La loi de financement de la Sécurité sociale pour 2026 augmente le taux de la CSG sur les revenus du capital. La hausse concerne la plupart des revenus de placements perçus à compter de 2026, mais aussi certains revenus du patrimoine perçus dès 2025.
Le taux de la CSG sur les revenus du capital est porté de 9,2% à 10,6%, et le taux global des prélèvements sociaux de 17,2% à 18,6%, depuis le 1er janvier 2026. La hausse est applicable aux revenus produits par la plupart des placements. Elle vise notamment les livrets bancaires, les comptes à terme, les actions, les obligations, les plans d’épargne salariale (PEE, PEI…), le plan d’épargne en actions (PEA) et le plan d’épargne retraite (PER). Les intérêts, dividendes et autres gains générés par ces placements supporteront 10,6% de CSG désormais, et 18,6% de prélèvements sociaux en tout.
La hausse de la CSG va aussi s’appliquer, rétroactivement, à certains revenus générés par votre patrimoine depuis janvier 2025. Vous allez y être soumis sur vos loyers de meublés non professionnels, sur les arrérages de votre rente viagère à titre onéreux, ou encore sur la plus-value générée par la vente de vos titres de bourse ou de vos cryptomonnaies. Les revenus et gains de cette nature perçus en 2025 supporteront 10,6% de CSG (et 18,6% de prélèvements sociaux) sur leur montant imposable en septembre prochain.
La loi exclut certains revenus du patrimoine et certains produits de placements de la hausse de la CSG. Ainsi, les revenus fonciers issus de la location de biens non meublés perçus en 2025 (et après) resteront soumis à 9,2% de CSG, les plus-values immobilières imposables encaissées à partir de 2026 également.
Les revenus des contrats d’assurance vie (ou de capitalisation) perçus à compter de 2026 resteront aussi soumis à 9,2% de CSG. Idem pour les intérêts issus des plans et comptes d’épargne logement exonérés d’impôt, ainsi que pour les produits ou rentes issus des plans d’épargne populaire (PEP).

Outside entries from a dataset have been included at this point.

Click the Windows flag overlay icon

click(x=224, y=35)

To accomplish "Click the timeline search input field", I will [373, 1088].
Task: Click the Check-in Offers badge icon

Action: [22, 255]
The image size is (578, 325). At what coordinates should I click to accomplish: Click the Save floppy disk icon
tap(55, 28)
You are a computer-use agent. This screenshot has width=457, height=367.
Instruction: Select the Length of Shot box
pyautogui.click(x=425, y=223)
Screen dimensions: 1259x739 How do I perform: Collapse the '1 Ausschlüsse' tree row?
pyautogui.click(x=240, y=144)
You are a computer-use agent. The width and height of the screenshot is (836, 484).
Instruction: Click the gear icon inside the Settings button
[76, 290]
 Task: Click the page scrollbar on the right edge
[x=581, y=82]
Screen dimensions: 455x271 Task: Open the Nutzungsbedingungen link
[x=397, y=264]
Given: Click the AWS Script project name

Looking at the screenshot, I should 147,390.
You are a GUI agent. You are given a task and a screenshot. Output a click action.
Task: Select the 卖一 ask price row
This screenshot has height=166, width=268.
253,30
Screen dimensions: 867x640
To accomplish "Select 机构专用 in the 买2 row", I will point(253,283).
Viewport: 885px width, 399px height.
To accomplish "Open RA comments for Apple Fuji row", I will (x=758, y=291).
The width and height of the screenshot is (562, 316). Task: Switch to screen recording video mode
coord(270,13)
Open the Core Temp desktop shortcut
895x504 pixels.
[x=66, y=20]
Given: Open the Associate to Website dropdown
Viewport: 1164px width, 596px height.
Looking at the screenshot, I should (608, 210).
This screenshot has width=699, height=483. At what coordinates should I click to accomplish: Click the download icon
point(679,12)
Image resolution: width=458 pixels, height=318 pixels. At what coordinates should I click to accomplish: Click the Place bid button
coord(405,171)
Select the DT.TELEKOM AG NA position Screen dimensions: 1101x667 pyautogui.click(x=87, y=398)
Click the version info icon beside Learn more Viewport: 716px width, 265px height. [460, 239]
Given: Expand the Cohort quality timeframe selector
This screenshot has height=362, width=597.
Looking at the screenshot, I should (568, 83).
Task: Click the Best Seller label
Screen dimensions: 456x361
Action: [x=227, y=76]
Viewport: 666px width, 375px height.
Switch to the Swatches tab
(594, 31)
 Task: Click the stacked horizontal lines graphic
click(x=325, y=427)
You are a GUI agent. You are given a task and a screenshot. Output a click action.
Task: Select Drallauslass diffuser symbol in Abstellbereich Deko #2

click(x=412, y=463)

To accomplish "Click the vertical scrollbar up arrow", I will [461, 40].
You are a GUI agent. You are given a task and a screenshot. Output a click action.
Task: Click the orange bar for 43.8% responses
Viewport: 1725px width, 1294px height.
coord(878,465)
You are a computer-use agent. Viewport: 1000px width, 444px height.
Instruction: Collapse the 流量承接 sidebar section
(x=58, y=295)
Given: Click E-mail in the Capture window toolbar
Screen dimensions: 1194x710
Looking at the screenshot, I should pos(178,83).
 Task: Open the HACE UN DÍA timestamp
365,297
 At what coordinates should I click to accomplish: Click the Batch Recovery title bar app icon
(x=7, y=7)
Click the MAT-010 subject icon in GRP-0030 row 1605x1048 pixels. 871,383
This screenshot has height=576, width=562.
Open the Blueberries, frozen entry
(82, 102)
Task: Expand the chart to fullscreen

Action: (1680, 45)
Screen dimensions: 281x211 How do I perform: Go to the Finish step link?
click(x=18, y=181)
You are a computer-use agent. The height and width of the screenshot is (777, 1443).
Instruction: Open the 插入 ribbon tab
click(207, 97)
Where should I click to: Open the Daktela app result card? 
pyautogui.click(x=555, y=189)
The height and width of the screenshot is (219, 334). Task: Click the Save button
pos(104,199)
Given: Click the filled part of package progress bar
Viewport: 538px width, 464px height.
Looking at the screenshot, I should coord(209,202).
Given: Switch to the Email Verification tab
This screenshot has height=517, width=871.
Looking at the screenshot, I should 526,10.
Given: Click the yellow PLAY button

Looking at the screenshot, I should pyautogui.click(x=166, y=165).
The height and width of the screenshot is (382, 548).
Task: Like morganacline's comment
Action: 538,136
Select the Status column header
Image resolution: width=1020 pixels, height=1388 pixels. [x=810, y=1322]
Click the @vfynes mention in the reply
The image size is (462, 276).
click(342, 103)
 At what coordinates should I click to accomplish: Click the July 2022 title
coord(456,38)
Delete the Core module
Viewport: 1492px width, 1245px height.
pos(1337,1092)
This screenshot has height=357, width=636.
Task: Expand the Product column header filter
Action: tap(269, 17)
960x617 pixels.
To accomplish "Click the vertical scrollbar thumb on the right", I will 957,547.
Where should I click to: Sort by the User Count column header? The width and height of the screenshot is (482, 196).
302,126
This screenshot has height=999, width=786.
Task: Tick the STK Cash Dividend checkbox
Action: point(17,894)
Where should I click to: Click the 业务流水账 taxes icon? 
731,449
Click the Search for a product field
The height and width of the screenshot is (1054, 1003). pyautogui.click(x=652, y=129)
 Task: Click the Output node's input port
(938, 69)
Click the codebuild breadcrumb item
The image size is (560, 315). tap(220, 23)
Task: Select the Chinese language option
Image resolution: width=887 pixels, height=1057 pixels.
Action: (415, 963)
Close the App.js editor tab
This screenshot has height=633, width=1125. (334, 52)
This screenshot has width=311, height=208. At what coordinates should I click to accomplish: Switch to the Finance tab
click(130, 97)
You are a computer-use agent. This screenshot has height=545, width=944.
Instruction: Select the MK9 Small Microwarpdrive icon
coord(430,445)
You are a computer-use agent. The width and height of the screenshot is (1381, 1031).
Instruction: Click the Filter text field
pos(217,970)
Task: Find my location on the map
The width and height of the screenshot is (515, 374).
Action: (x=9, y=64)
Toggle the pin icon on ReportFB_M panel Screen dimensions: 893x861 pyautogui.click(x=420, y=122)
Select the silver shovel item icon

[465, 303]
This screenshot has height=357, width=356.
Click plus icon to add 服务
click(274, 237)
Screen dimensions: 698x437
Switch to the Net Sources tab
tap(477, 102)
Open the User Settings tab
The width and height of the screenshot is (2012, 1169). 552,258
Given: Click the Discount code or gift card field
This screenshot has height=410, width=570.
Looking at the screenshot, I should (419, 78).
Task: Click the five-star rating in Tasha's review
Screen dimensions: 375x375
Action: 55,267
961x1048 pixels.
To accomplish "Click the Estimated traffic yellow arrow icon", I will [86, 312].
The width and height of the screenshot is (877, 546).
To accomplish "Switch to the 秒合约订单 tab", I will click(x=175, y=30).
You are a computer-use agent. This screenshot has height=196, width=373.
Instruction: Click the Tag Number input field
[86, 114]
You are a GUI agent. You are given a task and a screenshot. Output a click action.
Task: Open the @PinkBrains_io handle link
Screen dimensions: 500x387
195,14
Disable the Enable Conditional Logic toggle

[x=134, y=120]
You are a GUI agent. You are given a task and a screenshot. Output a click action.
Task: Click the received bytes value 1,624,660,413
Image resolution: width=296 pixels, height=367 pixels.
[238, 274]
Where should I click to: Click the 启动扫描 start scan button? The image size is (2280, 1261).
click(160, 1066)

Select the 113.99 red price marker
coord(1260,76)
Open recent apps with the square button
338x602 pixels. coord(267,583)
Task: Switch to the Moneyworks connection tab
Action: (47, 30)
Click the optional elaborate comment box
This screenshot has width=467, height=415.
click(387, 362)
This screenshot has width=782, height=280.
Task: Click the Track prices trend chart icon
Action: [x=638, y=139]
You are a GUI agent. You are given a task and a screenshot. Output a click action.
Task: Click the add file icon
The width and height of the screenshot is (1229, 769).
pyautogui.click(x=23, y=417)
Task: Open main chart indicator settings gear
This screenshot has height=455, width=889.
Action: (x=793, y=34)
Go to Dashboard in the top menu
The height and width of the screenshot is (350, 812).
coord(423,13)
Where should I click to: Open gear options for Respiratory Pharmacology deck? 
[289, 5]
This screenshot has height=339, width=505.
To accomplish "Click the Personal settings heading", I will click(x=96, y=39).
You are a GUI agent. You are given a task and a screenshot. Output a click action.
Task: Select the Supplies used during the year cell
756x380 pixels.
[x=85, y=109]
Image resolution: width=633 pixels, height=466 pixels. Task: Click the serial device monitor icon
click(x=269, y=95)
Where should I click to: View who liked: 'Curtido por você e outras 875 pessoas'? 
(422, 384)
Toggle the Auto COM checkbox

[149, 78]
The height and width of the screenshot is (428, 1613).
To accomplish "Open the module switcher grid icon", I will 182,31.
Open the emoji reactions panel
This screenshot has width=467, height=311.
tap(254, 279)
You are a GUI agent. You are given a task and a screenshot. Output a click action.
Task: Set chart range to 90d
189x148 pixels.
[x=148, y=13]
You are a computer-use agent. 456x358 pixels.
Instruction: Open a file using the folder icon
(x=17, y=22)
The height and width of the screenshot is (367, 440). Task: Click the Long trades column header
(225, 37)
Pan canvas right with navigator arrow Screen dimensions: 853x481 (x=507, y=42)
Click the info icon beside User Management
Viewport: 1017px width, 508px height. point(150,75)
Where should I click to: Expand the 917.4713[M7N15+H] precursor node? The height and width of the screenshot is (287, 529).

Les PER assurantiels ne sont en revanche pas exclus de la hausse de la CSG. Pourtant, ils relèvent du régime des contrats de capitalisation et leurs gains devraient donc rester soumis à 9,2% de CSG, comme les gains de l’assurance vie. Les précisions du fisc sont attendues sur ce point. En revanche, les PER bancaires s’apparentent à des comptes-titres, et les revenus produits relèvent du nouveau taux de CSG à 10,6%. Des précisions sont également attendues sur le sort du PEA assurance, distinct du PEA bancaire.